In October 2013, Bower received a call from Alan Creaser, the long-time owner of the Grand Banker. He was looking to sell and wanted to give his former employee the first opportunity to buy.

“My ultimate dream was always to own my own restaurant. But as everyone knows, it’s a very high-risk industry. The success rate is sometimes scary,” Bower says.

Despite the risk, he decided to buy the Grand Banker and its attached accommodations: the Brigantine Inn.

He took over last March and set out to make some “enhancements”, including new menu items, craft beers and a wider selection of wines. (Bower is a sommelier).

He was also careful to not change too much. “I got people in town who wrote me and said, ‘Don’t touch the Acadian seafood stew’ and ‘You better not mess with my Blue Rocks fish cakes.’ I knew what to keep on the menu but I knew where to take it,” he says.

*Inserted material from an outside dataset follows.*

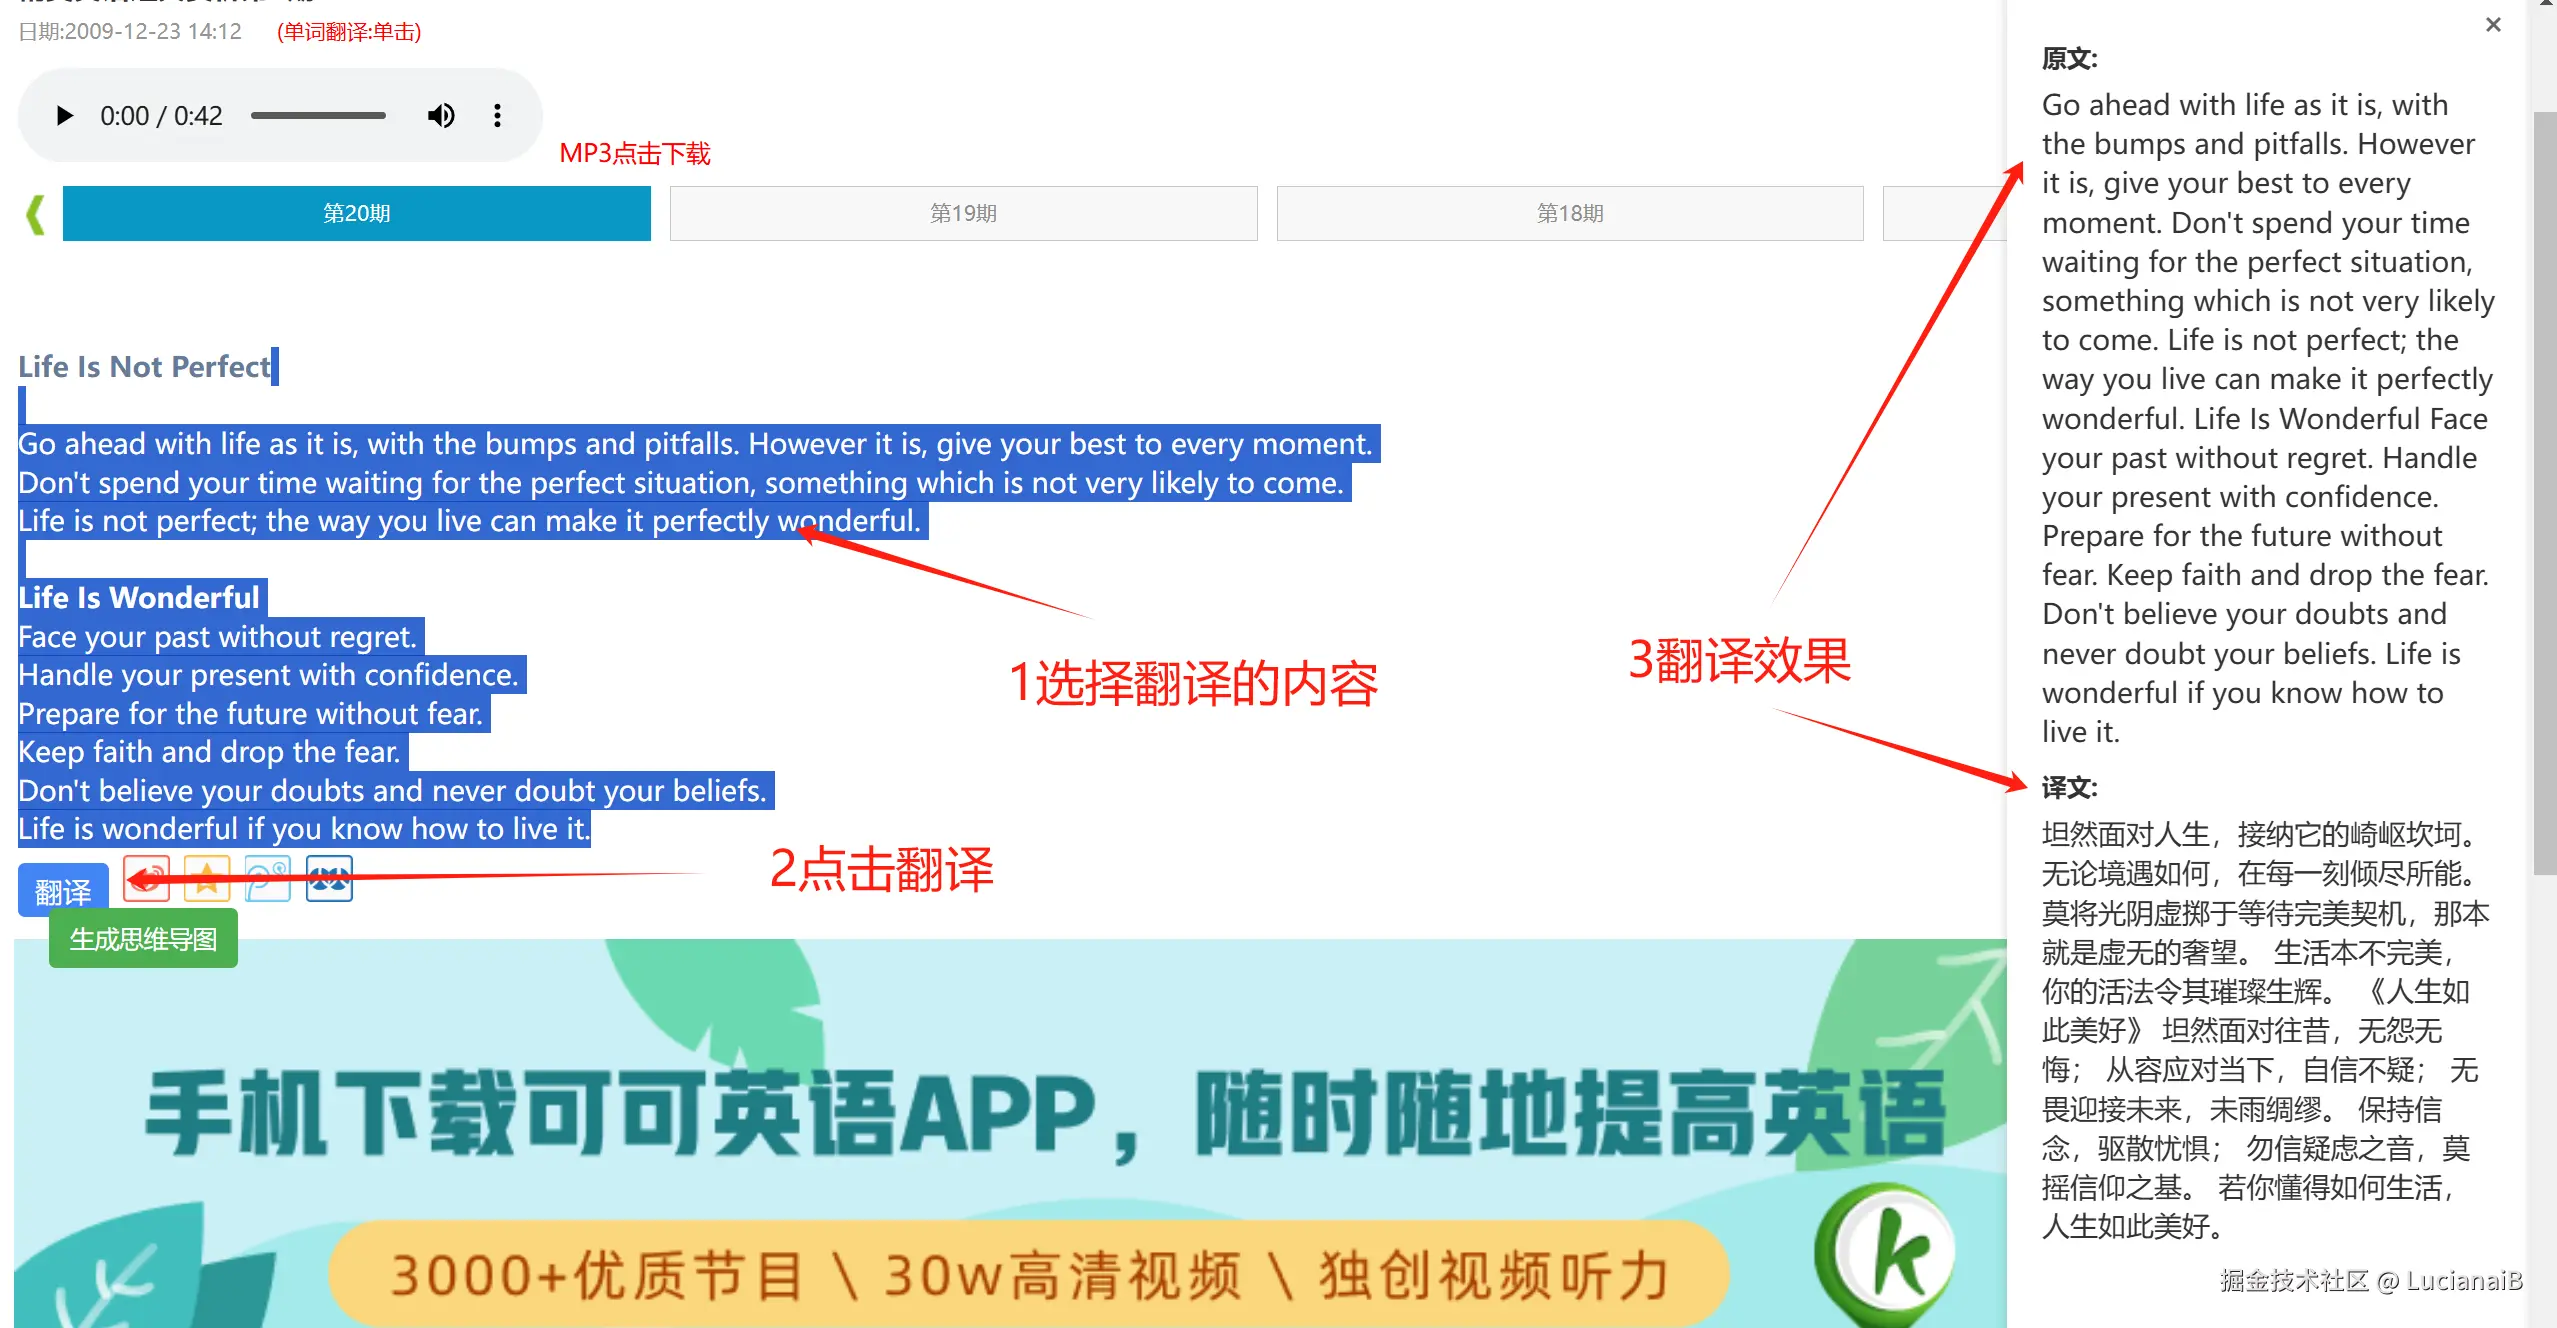Switch to the 第19期 tab
The image size is (2557, 1328).
coord(962,213)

Bower reopened the Grand Banker on April 7. Two weeks later his first child, a daughter, Anna, was born.

“I’m not at all nervous and the reason is because I had managed here before. I know my hometown. I know the community,” he says. “I know what they’re looking for.”

Back at the mayor’s office in the town hall, not far from the house where she grew up, Rachel Bailey is buoyed by the recent “influx of youth” in her hometown. Following years of decline, Lunenburg’s population has levelled off, with town officials now optimistic about future growth. They are particularly encouraged by a recent, albeit small, increase in housing starts: roughly a dozen new single-family dwellings in both 2013 and 2014. In previous years it was typical to see only a couple of housing starts each year. Some years passed without a single new home being built.

“It’s relative. It’s not huge,” she admits. “But there’s a new excitement about the potential here.

“You can have it all in a small community like Lunenburg. It’s nice to see that recognized in another generation.”